We used data from the JMDC claims database, which has been previously described in detail [15]. Briefly, the JMDC claims database is a large-scale database containing medical claims of large- and medium-sized company employees and their dependent family members aged < 75 years. Since 2005, the number of individuals in the JMDC database has increased consistently, reaching a cumulative total of more than 20 million by the end of 2024. The JMDC database includes all the monthly claims for outpatient and inpatient diagnoses and procedures, prescriptions, and dispensations of drugs recorded as the Japanese original drug codes and product names, and the World Health Organization Anatomical Therapeutic Chemical (ATC) classification [16]. In addition, the data included the anonymized IDs of medical institutions, with which we could discern which drug was prescribed by the medical institution, as well as the type of medical institution: clinics (defined in Japan as medical institutions with no or < 20 beds for hospitalization), university-related hospitals, public hospitals, and other hospitals (including private hospitals receiving reimbursement from the health insurance system in Japan). We employed the most recent dataset, extracted in November 2024, which included data from January 2005 to May 2024. The data used in this study were anonymized and processed anonymously by JMDC, Inc.

For comparison, we also used the National Database (NDB) Open Data of Health Insurance Claims from April 2022 to March 2023, which is a summary table of the total use of drugs compiled by the government [17] and covers all Japanese citizens except those living with public financial assistance.

This study was approved by the Ethics Committees of the University of Tsukuba, Ibaraki, Japan (approval number 2099) and Meiji Pharmaceutical University, Tokyo, Japan (approval number 202462). The analyses were conducted independently at each study location to verify and obtain similar results.

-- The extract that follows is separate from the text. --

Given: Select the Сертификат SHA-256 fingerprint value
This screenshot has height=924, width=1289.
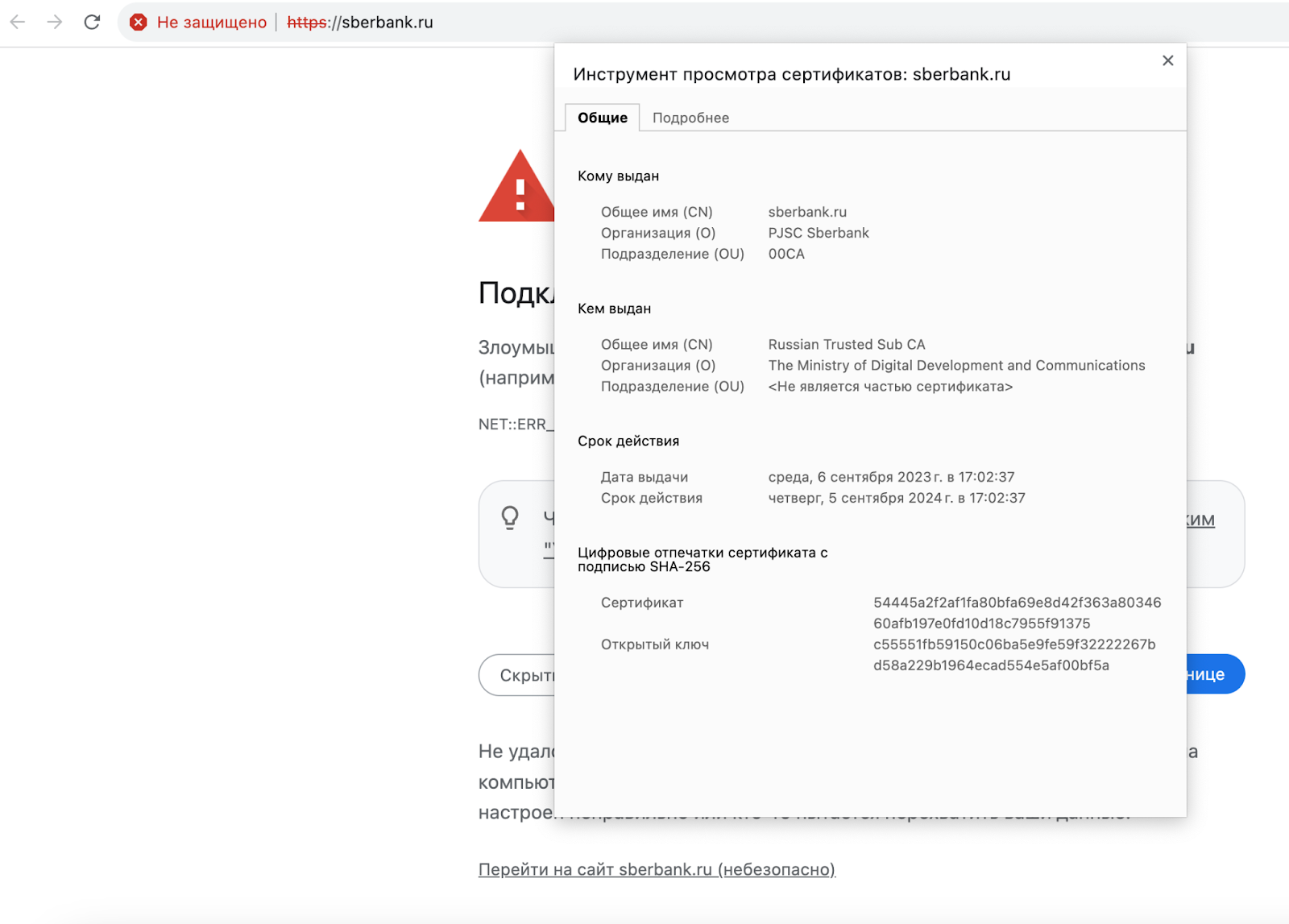Looking at the screenshot, I should point(1017,613).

We identified patients receiving at least one prescription of all 17 biologics (for which biosimilars were approved and marketed by 2024) available in Japan during the study period, including somatropin, erythropoietin (including both epoetin alfa and epoetin beta), filgrastim, infliximab, insulin glargine, rituximab, etanercept, trastuzumab, agalsidase beta, bevacizumab, darbepoetin alfa, teriparatide, insulin lispro, adalimumab, insulin aspart, ranibizumab, and pegfilgrastim. For each of the 17 biologics, we created a list of product names (based on at least one prescription record in the JMDC database during the study period) using the ATC classification system, classifying them as original biologics or biosimilars (Supplementary Table S1). In the main analysis, we included all these biologics for our analysis. However, for several biologics (somatropin, erythropoietin, insulin glargine, darbepoetin alfa, insulin lispro, and insulin aspart), the original biologics other than the reference product of the biosimilar were approved (Supplementary Table S1). Thus, in the sensitivity analysis, we restricted the analysis to biosimilars and their reference products. In addition, there is one authorized generic (AG) biologic drug for darbepoetin alfa in Japan, which does not have a brand name on its label but is composed of the same drug component as the original biologics [18]. We included this AG biological drug in the biosimilars in the main analysis, but excluded it from our sensitivity analysis.

After summarizing the demographics (age and sex) of the study population by biologics, we estimated and illustrated the monthly trends in the proportion of prescriptions of original biologics and biosimilars (among the total prescriptions for each biologic) from January 2005 to May 2024. In addition, we compared the statistics (i.e., the number and proportion of biosimilars among the total prescriptions for each biologic) in the JMDC database with those estimated from the NDB Open Data of Health Insurance Claims from April 2022 to March 2023 [17].

Next, at the individual level, we estimated the proportions of (i) patients receiving original biologics only, (ii) those receiving biosimilars only, (iii) those switching from original biologics to biosimilars, (iv) those switching from biosimilars to original biologics, and (v) unknown (because both original biologics and biosimilars were prescribed in the same month, we could not determine which was prescribed earlier from the monthly claims alone) during the study period from January 2005 to May 2024 in the main analysis. Additionally, we restricted the period of the analysis from the time each biosimilar entered the Japanese market to May 2024.

Finally, at the institutional level, among medical institutions with at least one prescription of original biologics, we estimated the proportion of medical institutions starting the prescription of biosimilars during the study period by the type of medical institution (clinics, university-related hospitals, public hospitals, and other hospitals) and 17 biologics.

An additional analysis was carried out restricted to patients who visit medical institutions introducing biosimilars during the study period. In the same way as the main analysis, the proportions of (i) patients receiving original biologics only, (ii) those receiving biosimilars only, (iii) those switching from original biologics to biosimilars, (iv) those switching from biosimilars to original biologics, and (v) unknown, during the study period (from January 2005 to May 2024) and from the time each biosimilar entered the Japanese market to May 2024 were estimated.

All the analyses were performed using STATA version 17 software (StataCorp, College Station, TX, USA).